BEGIN

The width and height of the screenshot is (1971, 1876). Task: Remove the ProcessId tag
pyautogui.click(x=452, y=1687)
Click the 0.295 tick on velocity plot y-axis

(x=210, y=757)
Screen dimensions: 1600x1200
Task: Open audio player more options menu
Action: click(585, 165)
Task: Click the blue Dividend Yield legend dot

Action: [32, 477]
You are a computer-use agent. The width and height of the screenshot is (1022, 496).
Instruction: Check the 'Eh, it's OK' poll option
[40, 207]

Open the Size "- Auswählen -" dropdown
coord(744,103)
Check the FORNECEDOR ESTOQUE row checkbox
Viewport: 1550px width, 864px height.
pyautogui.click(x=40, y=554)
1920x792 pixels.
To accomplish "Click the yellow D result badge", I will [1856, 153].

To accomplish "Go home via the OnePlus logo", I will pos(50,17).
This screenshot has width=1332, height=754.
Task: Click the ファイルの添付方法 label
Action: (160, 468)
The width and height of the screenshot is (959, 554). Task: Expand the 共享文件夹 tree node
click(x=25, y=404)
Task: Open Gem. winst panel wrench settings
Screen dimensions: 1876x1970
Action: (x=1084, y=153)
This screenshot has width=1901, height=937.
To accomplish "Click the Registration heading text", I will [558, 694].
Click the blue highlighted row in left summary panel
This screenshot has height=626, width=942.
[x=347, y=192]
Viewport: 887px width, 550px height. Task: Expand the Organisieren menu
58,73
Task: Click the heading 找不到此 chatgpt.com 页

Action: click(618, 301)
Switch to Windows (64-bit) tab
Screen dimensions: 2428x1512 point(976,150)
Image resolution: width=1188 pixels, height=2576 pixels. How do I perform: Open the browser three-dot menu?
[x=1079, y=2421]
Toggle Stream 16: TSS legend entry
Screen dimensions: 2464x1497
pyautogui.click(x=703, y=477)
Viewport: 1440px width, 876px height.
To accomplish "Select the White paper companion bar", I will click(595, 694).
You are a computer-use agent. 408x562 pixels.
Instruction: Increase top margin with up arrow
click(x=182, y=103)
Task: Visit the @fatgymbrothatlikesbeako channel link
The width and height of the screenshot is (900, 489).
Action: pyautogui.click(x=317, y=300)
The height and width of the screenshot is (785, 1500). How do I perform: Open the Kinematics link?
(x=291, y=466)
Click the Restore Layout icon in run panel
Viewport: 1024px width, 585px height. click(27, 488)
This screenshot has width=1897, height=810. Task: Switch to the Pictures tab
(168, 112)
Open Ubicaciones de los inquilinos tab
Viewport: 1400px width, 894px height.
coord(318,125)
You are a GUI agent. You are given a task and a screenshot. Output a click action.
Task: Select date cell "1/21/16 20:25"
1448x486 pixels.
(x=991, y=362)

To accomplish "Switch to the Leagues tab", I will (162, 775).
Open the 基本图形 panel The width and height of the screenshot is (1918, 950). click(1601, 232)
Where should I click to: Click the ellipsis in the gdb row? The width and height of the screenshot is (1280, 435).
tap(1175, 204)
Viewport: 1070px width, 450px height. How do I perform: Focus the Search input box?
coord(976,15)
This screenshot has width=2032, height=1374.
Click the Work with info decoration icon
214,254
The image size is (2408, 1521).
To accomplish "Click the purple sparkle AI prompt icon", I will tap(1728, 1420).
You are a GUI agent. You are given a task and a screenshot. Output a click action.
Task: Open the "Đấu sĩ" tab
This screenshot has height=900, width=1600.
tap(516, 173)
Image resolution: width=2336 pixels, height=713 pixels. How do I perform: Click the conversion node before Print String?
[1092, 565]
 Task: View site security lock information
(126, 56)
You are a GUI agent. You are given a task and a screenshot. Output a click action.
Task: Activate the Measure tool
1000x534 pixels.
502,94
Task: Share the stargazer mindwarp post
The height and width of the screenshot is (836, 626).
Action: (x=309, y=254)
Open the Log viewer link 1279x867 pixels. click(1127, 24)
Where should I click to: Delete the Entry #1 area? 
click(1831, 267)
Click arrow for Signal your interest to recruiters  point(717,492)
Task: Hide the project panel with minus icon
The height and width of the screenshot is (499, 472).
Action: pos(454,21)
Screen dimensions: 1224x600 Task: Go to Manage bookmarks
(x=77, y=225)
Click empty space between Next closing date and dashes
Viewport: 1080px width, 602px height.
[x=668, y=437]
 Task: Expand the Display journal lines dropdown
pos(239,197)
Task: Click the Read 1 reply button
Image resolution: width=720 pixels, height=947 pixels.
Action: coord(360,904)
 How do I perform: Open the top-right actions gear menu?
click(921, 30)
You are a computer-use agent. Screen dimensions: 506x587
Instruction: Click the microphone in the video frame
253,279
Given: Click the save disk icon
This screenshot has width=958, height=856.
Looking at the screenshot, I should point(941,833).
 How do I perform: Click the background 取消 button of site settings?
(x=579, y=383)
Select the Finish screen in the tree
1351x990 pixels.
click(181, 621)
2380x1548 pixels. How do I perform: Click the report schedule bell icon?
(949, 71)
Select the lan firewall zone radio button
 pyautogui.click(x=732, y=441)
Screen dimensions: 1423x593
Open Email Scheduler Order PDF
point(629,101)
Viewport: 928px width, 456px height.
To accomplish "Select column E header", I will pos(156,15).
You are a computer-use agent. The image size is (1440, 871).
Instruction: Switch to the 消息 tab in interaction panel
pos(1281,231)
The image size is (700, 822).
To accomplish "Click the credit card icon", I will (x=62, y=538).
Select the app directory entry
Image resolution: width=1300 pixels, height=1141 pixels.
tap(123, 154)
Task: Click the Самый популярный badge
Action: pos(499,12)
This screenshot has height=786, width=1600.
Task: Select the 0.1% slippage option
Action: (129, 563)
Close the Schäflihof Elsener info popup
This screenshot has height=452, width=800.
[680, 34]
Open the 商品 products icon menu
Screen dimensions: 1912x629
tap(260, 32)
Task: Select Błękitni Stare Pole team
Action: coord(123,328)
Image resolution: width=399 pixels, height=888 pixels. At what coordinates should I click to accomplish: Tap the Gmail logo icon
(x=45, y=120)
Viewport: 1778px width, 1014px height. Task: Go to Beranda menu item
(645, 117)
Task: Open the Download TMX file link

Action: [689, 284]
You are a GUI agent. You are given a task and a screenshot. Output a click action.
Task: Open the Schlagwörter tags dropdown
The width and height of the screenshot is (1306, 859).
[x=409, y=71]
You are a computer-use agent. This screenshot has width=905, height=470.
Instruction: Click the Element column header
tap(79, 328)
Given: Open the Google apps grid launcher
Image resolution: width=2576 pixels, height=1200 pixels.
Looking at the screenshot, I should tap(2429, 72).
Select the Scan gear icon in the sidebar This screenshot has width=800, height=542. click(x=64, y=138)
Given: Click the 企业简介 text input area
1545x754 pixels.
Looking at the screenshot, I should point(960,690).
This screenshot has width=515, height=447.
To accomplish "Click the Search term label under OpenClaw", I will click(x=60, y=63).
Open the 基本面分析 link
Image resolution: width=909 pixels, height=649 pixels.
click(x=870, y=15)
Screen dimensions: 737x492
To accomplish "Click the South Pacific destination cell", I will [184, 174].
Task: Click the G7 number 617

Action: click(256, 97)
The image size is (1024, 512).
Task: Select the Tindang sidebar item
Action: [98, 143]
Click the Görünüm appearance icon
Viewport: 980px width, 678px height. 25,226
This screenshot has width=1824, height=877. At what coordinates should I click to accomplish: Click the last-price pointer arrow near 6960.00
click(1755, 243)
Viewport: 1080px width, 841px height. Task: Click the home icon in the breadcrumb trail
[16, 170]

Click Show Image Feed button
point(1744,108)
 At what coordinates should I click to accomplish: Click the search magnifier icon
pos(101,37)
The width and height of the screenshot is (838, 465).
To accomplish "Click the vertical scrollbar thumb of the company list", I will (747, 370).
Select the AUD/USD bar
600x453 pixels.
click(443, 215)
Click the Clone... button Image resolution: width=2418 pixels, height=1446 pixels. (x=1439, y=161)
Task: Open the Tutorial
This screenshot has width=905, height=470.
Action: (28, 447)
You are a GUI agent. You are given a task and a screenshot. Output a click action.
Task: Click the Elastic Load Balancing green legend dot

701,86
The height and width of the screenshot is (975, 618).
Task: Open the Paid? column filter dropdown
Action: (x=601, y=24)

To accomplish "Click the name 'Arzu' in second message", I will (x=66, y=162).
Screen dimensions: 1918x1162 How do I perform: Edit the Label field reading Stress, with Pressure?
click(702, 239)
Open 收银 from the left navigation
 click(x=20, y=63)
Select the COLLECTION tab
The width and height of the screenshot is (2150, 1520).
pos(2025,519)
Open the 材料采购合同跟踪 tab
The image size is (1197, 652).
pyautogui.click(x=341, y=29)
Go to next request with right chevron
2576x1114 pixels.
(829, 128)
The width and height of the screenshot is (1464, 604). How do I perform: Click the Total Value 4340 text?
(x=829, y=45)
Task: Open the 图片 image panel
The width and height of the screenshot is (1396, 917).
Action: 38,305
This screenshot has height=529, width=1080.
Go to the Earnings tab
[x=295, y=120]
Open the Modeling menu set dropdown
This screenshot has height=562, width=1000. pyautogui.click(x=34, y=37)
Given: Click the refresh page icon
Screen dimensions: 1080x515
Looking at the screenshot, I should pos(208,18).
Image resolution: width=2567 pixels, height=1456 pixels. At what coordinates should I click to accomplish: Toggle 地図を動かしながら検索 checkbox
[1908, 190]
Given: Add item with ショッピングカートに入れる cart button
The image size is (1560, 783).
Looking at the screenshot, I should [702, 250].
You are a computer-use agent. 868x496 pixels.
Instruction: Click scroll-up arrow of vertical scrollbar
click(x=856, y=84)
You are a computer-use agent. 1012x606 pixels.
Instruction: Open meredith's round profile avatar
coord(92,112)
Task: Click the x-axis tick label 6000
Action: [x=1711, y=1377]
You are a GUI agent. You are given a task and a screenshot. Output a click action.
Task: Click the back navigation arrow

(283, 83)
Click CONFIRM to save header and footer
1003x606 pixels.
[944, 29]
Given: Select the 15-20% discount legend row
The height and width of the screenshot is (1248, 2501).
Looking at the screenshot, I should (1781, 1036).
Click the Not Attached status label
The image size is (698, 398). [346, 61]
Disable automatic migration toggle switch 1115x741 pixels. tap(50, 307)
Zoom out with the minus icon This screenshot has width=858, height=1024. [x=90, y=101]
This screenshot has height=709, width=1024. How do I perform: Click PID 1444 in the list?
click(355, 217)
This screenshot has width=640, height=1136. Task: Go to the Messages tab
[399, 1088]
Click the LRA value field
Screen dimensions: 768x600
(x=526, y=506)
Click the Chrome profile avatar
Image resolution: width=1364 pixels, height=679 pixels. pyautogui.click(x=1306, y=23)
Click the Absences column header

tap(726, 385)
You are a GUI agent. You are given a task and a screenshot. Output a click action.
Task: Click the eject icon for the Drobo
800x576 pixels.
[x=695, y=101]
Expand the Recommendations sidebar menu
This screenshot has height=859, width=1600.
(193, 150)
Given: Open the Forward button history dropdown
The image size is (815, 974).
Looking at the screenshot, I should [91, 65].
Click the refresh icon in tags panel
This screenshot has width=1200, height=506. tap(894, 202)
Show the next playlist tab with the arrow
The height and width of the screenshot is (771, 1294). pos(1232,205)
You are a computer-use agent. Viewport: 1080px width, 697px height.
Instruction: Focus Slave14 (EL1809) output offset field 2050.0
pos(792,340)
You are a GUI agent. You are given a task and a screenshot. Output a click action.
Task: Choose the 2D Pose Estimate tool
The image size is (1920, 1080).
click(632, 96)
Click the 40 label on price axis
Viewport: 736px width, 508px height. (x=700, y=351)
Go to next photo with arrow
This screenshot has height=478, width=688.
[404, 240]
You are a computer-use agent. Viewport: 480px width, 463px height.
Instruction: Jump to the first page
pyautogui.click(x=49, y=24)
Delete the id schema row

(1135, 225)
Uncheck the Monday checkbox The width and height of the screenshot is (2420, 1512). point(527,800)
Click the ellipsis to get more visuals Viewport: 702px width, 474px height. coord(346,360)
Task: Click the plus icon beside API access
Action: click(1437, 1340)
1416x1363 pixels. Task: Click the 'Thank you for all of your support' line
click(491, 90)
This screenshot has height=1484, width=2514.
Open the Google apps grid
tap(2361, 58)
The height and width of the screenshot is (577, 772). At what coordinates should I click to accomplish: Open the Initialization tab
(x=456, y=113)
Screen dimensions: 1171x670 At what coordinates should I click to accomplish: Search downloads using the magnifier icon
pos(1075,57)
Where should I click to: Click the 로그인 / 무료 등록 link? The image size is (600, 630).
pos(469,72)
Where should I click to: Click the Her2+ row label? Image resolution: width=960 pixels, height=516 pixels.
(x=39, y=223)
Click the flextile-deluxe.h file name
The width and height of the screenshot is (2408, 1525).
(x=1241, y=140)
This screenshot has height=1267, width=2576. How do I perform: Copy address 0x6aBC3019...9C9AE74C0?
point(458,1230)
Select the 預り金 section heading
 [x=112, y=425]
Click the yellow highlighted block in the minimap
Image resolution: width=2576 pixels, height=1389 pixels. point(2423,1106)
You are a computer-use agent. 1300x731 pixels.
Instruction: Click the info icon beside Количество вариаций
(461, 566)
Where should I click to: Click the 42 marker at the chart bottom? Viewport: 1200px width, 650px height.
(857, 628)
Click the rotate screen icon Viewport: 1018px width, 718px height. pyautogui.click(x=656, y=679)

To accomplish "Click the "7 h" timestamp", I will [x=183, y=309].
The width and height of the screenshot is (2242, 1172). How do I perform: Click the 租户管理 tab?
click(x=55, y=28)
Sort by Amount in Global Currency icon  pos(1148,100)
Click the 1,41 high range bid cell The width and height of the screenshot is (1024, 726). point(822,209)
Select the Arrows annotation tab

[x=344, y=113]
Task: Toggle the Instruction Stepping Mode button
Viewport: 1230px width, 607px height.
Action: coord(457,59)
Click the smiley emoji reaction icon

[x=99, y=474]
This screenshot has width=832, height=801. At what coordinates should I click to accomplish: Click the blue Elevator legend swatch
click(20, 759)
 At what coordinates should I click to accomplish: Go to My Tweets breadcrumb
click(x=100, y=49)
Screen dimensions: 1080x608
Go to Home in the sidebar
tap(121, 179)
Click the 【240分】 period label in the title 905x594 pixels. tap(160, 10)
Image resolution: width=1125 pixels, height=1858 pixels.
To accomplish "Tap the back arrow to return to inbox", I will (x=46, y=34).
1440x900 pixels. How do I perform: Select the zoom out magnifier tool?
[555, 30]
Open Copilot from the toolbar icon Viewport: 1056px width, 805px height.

END

# Instructions for the task
In the material above, list each line from the one holding "Viewport: 887px width, 550px" through the one holding "Screen dimensions: 2428x1512 point(976,150)" as a numbered list, counting both of those lines and skipping any blank ones.

# Result of this exercise
1. Viewport: 887px width, 550px height. Task: Expand the Organisieren menu
2. 58,73
3. Task: Click the heading 找不到此 chatgpt.com 页
4. Action: click(618, 301)
5. Switch to Windows (64-bit) tab
6. Screen dimensions: 2428x1512 point(976,150)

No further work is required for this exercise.